▸ Exercise instructions: Transcribe every line of the items below exactly, leaving the pictures out of your answer.

▸ Records shown:

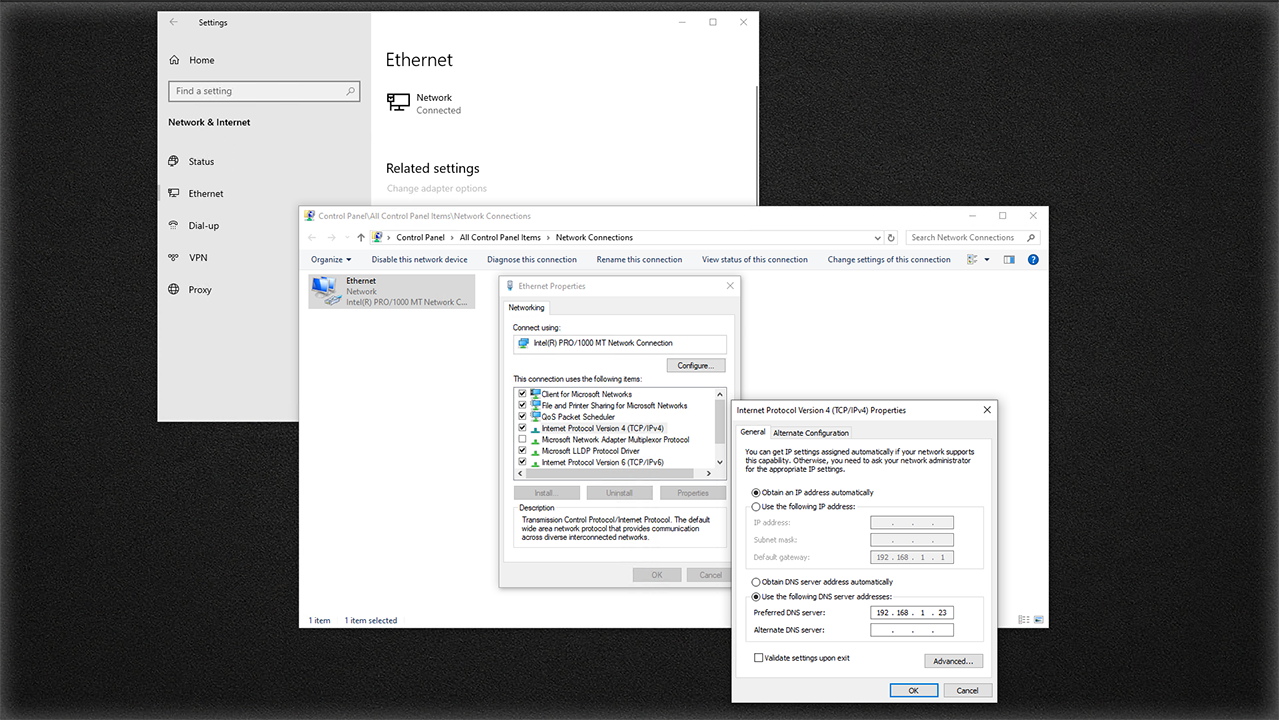Click the Advanced... button
Viewport: 1279px width, 720px height.
pyautogui.click(x=953, y=661)
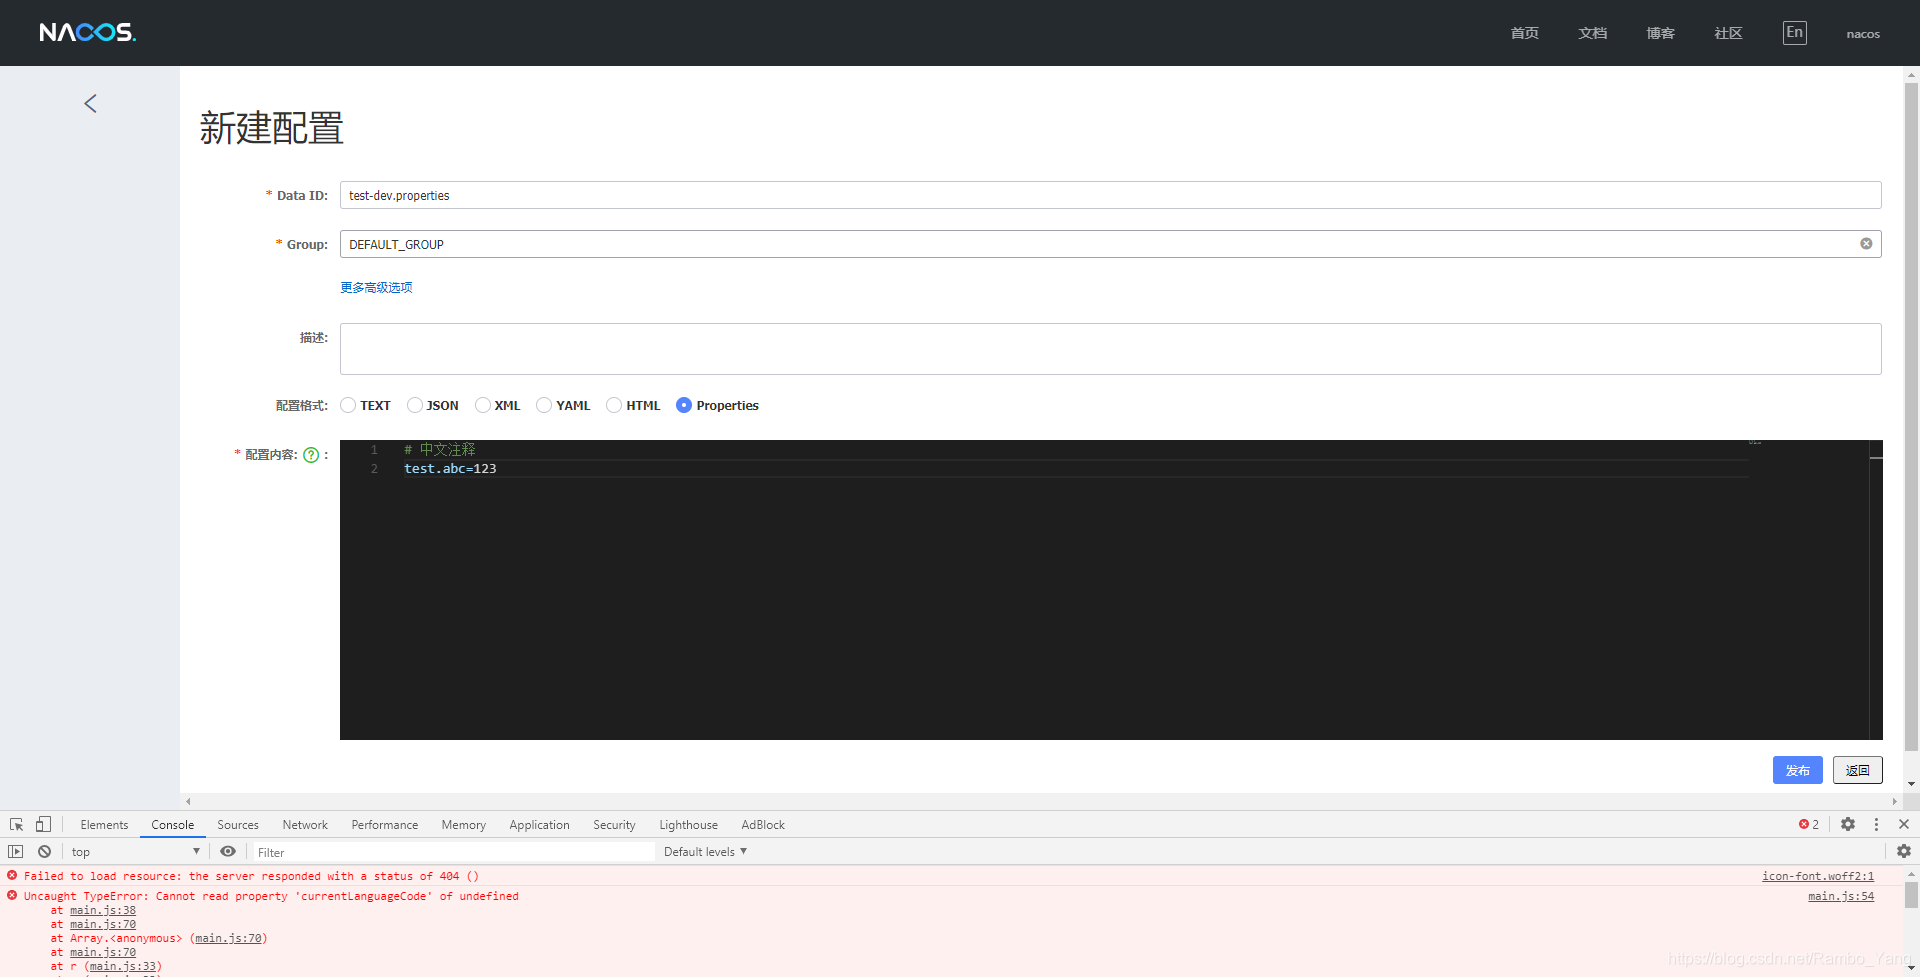Select the inspect element picker tool
The width and height of the screenshot is (1920, 977).
tap(15, 824)
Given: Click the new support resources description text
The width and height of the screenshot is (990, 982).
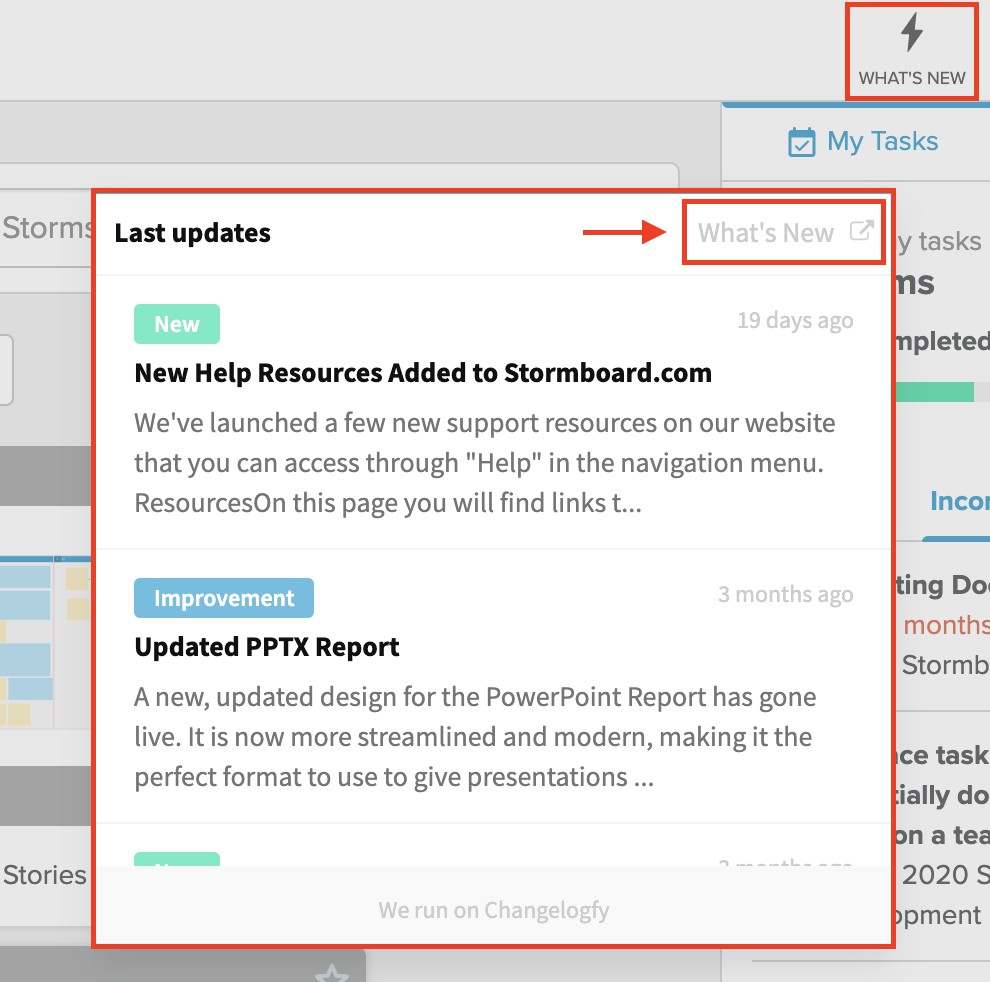Looking at the screenshot, I should (484, 463).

▸ Answer for the task:
Click the Advanced... button
Viewport: 1279px width, 720px height.
pyautogui.click(x=953, y=661)
Select the inspect element picker tool
The width and height of the screenshot is (1920, 977).
tap(15, 824)
Given: Click the new support resources description text
The width and height of the screenshot is (990, 982).
Looking at the screenshot, I should (484, 463).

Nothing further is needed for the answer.